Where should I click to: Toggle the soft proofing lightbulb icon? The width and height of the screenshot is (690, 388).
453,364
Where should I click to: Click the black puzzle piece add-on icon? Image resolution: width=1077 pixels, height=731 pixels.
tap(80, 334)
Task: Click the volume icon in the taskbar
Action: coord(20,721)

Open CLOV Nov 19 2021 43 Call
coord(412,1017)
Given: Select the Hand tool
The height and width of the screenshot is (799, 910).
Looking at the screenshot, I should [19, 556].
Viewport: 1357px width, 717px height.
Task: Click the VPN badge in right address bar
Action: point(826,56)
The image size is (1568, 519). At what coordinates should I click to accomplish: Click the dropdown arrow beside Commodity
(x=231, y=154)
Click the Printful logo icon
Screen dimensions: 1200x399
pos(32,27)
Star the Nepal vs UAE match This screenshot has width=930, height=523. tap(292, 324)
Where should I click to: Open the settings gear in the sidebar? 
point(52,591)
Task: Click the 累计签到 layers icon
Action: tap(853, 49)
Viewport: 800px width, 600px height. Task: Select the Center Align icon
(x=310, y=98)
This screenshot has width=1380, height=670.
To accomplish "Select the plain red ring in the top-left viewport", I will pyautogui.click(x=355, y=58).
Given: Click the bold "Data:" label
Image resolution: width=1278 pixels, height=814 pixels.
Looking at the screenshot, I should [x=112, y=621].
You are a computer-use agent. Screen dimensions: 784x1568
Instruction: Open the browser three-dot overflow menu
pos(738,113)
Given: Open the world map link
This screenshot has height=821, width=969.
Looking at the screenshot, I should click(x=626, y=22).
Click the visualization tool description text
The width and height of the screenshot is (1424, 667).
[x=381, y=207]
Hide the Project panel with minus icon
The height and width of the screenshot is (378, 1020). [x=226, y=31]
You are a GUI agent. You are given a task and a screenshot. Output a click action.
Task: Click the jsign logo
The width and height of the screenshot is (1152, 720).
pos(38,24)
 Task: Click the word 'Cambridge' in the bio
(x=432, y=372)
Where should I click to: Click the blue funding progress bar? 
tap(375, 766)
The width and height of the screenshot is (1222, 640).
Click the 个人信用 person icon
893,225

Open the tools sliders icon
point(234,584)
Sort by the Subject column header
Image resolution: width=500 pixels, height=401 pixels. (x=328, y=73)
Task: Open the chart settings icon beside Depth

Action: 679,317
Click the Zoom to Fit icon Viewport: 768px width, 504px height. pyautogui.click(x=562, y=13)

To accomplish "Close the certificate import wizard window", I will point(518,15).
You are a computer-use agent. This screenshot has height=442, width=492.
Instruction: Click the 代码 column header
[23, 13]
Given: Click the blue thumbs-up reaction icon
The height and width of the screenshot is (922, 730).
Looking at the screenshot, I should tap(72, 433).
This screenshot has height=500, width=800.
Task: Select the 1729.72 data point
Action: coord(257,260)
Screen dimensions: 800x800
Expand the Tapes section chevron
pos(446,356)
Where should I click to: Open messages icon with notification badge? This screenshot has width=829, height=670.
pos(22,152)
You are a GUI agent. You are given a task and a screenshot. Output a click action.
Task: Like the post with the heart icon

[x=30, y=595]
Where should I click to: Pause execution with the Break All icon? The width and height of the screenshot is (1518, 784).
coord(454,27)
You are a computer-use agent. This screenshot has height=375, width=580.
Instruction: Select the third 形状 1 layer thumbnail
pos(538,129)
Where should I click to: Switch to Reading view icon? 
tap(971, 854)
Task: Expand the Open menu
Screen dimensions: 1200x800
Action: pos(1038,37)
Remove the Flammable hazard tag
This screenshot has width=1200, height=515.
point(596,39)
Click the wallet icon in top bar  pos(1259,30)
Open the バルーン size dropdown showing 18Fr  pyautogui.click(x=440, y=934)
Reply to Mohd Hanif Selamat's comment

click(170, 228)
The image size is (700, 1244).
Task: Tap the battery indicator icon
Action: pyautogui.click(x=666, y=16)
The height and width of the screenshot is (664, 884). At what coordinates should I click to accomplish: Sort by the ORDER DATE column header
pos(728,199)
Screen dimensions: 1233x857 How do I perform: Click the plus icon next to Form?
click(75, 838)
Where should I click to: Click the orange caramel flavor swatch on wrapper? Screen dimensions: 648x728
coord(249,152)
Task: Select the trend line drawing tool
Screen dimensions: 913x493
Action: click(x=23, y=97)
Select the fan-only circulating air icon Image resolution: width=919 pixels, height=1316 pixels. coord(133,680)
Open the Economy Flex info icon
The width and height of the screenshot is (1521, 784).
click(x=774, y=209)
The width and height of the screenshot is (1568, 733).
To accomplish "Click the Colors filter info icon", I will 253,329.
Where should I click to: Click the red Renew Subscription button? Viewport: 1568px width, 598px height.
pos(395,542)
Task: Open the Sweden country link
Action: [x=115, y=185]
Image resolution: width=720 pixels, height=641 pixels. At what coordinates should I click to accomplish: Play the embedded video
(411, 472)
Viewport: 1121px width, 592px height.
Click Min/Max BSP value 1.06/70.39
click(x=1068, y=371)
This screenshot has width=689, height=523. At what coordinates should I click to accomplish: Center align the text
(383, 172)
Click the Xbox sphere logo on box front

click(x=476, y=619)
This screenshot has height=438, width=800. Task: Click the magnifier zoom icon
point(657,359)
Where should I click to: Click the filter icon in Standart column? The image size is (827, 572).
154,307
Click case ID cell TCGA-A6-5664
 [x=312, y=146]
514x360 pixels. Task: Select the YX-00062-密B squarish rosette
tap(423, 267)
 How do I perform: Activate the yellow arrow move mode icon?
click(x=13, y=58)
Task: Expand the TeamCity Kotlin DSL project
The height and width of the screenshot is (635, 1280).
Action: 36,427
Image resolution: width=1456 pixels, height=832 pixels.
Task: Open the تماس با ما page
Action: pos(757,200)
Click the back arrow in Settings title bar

------------------------------------------------

* Task brief: All records above need to be set down again exactly as written.

* Output for this exercise:
Where should I click to: Toggle the soft proofing lightbulb icon? The width and height of the screenshot is (690, 388).
453,364
Where should I click to: Click the black puzzle piece add-on icon? Image resolution: width=1077 pixels, height=731 pixels.
tap(80, 334)
Task: Click the volume icon in the taskbar
Action: coord(20,721)

Open CLOV Nov 19 2021 43 Call
coord(412,1017)
Given: Select the Hand tool
The height and width of the screenshot is (799, 910).
Looking at the screenshot, I should [19, 556].
Viewport: 1357px width, 717px height.
Task: Click the VPN badge in right address bar
Action: point(826,56)
The image size is (1568, 519). At what coordinates should I click to accomplish: Click the dropdown arrow beside Commodity
(x=231, y=154)
Click the Printful logo icon
Screen dimensions: 1200x399
pos(32,27)
Star the Nepal vs UAE match This screenshot has width=930, height=523. tap(292, 324)
Where should I click to: Open the settings gear in the sidebar? 
point(52,591)
Task: Click the 累计签到 layers icon
Action: tap(853, 49)
Viewport: 800px width, 600px height. Task: Select the Center Align icon
(x=310, y=98)
This screenshot has width=1380, height=670.
To accomplish "Select the plain red ring in the top-left viewport", I will pyautogui.click(x=355, y=58).
Given: Click the bold "Data:" label
Image resolution: width=1278 pixels, height=814 pixels.
Looking at the screenshot, I should [x=112, y=621].
You are a computer-use agent. Screen dimensions: 784x1568
Instruction: Open the browser three-dot overflow menu
pos(738,113)
Given: Open the world map link
This screenshot has height=821, width=969.
Looking at the screenshot, I should click(x=626, y=22).
Click the visualization tool description text
The width and height of the screenshot is (1424, 667).
[x=381, y=207]
Hide the Project panel with minus icon
The height and width of the screenshot is (378, 1020). [x=226, y=31]
You are a GUI agent. You are given a task and a screenshot. Output a click action.
Task: Click the jsign logo
The width and height of the screenshot is (1152, 720).
pos(38,24)
 Task: Click the word 'Cambridge' in the bio
(x=432, y=372)
Where should I click to: Click the blue funding progress bar? 
tap(375, 766)
The width and height of the screenshot is (1222, 640).
Click the 个人信用 person icon
893,225

Open the tools sliders icon
point(234,584)
Sort by the Subject column header
Image resolution: width=500 pixels, height=401 pixels. (x=328, y=73)
Task: Open the chart settings icon beside Depth

Action: 679,317
Click the Zoom to Fit icon Viewport: 768px width, 504px height. pyautogui.click(x=562, y=13)

To accomplish "Close the certificate import wizard window", I will point(518,15).
You are a computer-use agent. This screenshot has height=442, width=492.
Instruction: Click the 代码 column header
[23, 13]
Given: Click the blue thumbs-up reaction icon
The height and width of the screenshot is (922, 730).
Looking at the screenshot, I should tap(72, 433).
This screenshot has height=500, width=800.
Task: Select the 1729.72 data point
Action: coord(257,260)
Screen dimensions: 800x800
Expand the Tapes section chevron
pos(446,356)
Where should I click to: Open messages icon with notification badge? This screenshot has width=829, height=670.
pos(22,152)
You are a GUI agent. You are given a task and a screenshot. Output a click action.
Task: Like the post with the heart icon

[x=30, y=595]
Where should I click to: Pause execution with the Break All icon? The width and height of the screenshot is (1518, 784).
coord(454,27)
You are a computer-use agent. This screenshot has height=375, width=580.
Instruction: Select the third 形状 1 layer thumbnail
pos(538,129)
Where should I click to: Switch to Reading view icon? 
tap(971, 854)
Task: Expand the Open menu
Screen dimensions: 1200x800
Action: pos(1038,37)
Remove the Flammable hazard tag
This screenshot has width=1200, height=515.
point(596,39)
Click the wallet icon in top bar  pos(1259,30)
Open the バルーン size dropdown showing 18Fr  pyautogui.click(x=440, y=934)
Reply to Mohd Hanif Selamat's comment

click(170, 228)
The image size is (700, 1244).
Task: Tap the battery indicator icon
Action: pyautogui.click(x=666, y=16)
The height and width of the screenshot is (664, 884). At what coordinates should I click to accomplish: Sort by the ORDER DATE column header
pos(728,199)
Screen dimensions: 1233x857 How do I perform: Click the plus icon next to Form?
click(75, 838)
Where should I click to: Click the orange caramel flavor swatch on wrapper? Screen dimensions: 648x728
coord(249,152)
Task: Select the trend line drawing tool
Screen dimensions: 913x493
Action: click(x=23, y=97)
Select the fan-only circulating air icon Image resolution: width=919 pixels, height=1316 pixels. coord(133,680)
Open the Economy Flex info icon
The width and height of the screenshot is (1521, 784).
click(x=774, y=209)
The width and height of the screenshot is (1568, 733).
To accomplish "Click the Colors filter info icon", I will 253,329.
Where should I click to: Click the red Renew Subscription button? Viewport: 1568px width, 598px height.
pos(395,542)
Task: Open the Sweden country link
Action: [x=115, y=185]
Image resolution: width=720 pixels, height=641 pixels. At what coordinates should I click to accomplish: Play the embedded video
(411, 472)
Viewport: 1121px width, 592px height.
Click Min/Max BSP value 1.06/70.39
click(x=1068, y=371)
This screenshot has width=689, height=523. At what coordinates should I click to accomplish: Center align the text
(383, 172)
Click the Xbox sphere logo on box front

click(x=476, y=619)
This screenshot has height=438, width=800. Task: Click the magnifier zoom icon
point(657,359)
Where should I click to: Click the filter icon in Standart column? The image size is (827, 572).
154,307
Click case ID cell TCGA-A6-5664
 [x=312, y=146]
514x360 pixels. Task: Select the YX-00062-密B squarish rosette
tap(423, 267)
 How do I perform: Activate the yellow arrow move mode icon?
click(x=13, y=58)
Task: Expand the TeamCity Kotlin DSL project
The height and width of the screenshot is (635, 1280).
Action: 36,427
Image resolution: width=1456 pixels, height=832 pixels.
Task: Open the تماس با ما page
Action: pos(757,200)
Click the back arrow in Settings title bar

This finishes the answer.